The basic idea is to create a shaded quadrilateral class that knows its distance to the camera. To draw parametrized surfaces, quadrilaterals are written in any convenient order to a C++ vector, then sorted by distance to the camera and printed to the output file in decreasing order of distance. The gray density of a mesh element depends on the cosine of the angle between the normal vector and the vector from the camera to the element. The method works acceptably well in practice: Several surfaces can be drawn, and the effect is fairly realistic. If the surface meshes are fine enough, intersections are accurate and not jagged. However, the output file tends to be enormous, and is not effectively human-readable.
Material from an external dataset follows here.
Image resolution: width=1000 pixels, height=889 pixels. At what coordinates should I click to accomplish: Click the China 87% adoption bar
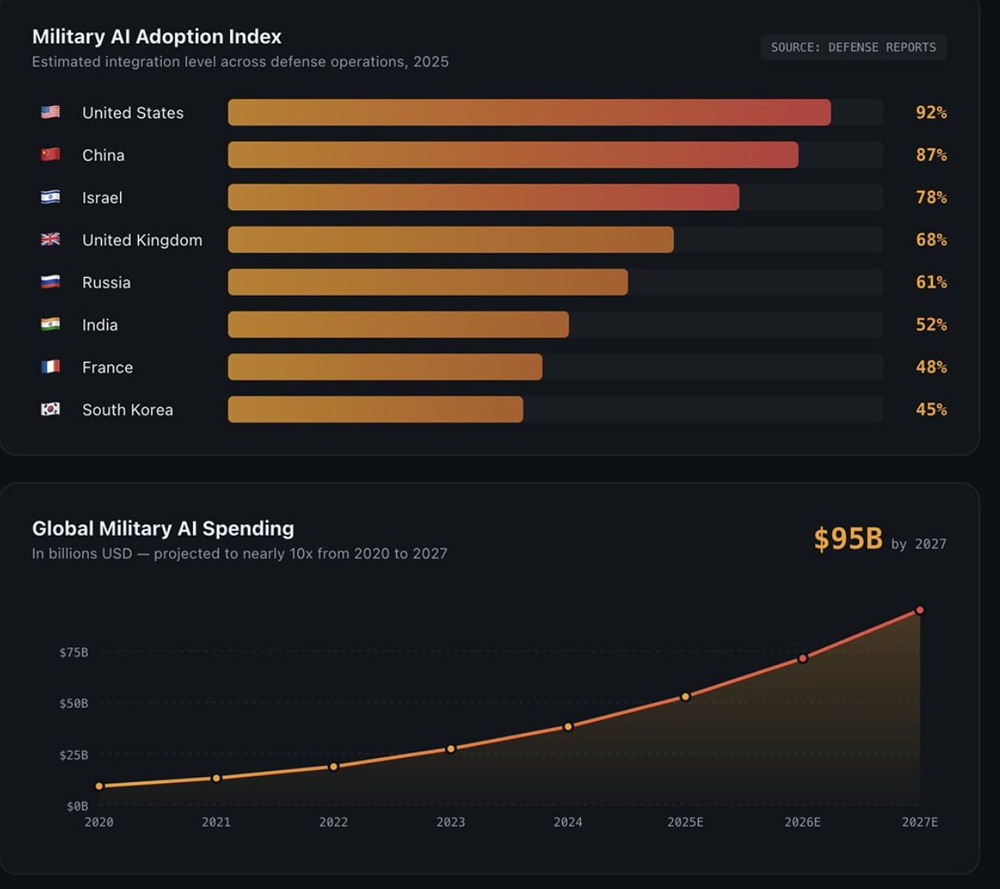point(513,155)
The quadrilateral class might look like this:

class mesh_quad
{
private:
  P pt1, pt2, pt3, pt4;
  double distance;

public:
  mesh_quad() 
  {
    pt1=pt2=pt3=pt4=P();
    distance=camera.get_range();
  }

  mesh_quad(P f(double u, double v), double u0, double v0)
  {
    pt1=f(u0+EPS,v0+EPS);       // EPS = "shrinkage"
    pt2=f(u0+du-EPS,v0+EPS);
    pt3=f(u0+du-EPS,v0+dv-EPS);
    pt4=f(u0+EPS,v0+dv-EPS);
    
    P center = 0.25*(pt1 + pt2 + pt3 + pt4);
    distance = norm(center-camera.get_viewpt());
  }

  double how_far() const { return distance; }

  void draw() 
  { 
    P normal = (pt2 - pt1)*(pt4 - pt1);
    normal *= 1/norm(normal);

    double dens  = 0.75*(1-pow(normal|LIGHT, 2)/(LIGHT|LIGHT));
    gray(dens); 
    quad(pt1, pt2, pt3, pt4); 
  }
};
To utilize C++'s sorting algorithm, a class is defined to measure the distance to a mesh element:
class by_distance {
public:
  bool operator() (const mesh_quad& arg1, const mesh_quad& arg2)
  { return arg1.how_far() > arg2.how_far(); }
};
Assuming f1 and f2 are parametric surface maps, the class above can be used as follows in the body of the figure:
  std::vector<mesh_quad> mesh(0); // list of mesh_quads

  for (int i=0; i<N1; ++i)
    for (int j=0; j<N2; ++j)
      {
        mesh.push_back(mesh_quad(f1, -1+du*i, -1+dv*j));
        mesh.push_back(mesh_quad(f2, -1+du*i, -1+dv*j));
      }

  sort(mesh.begin(), mesh.end(), by_distance());

  for (unsigned int i=0; i<mesh.size(); ++i)
    mesh.at(i).draw();
For a complete file, please see samples/extras/tori.xp.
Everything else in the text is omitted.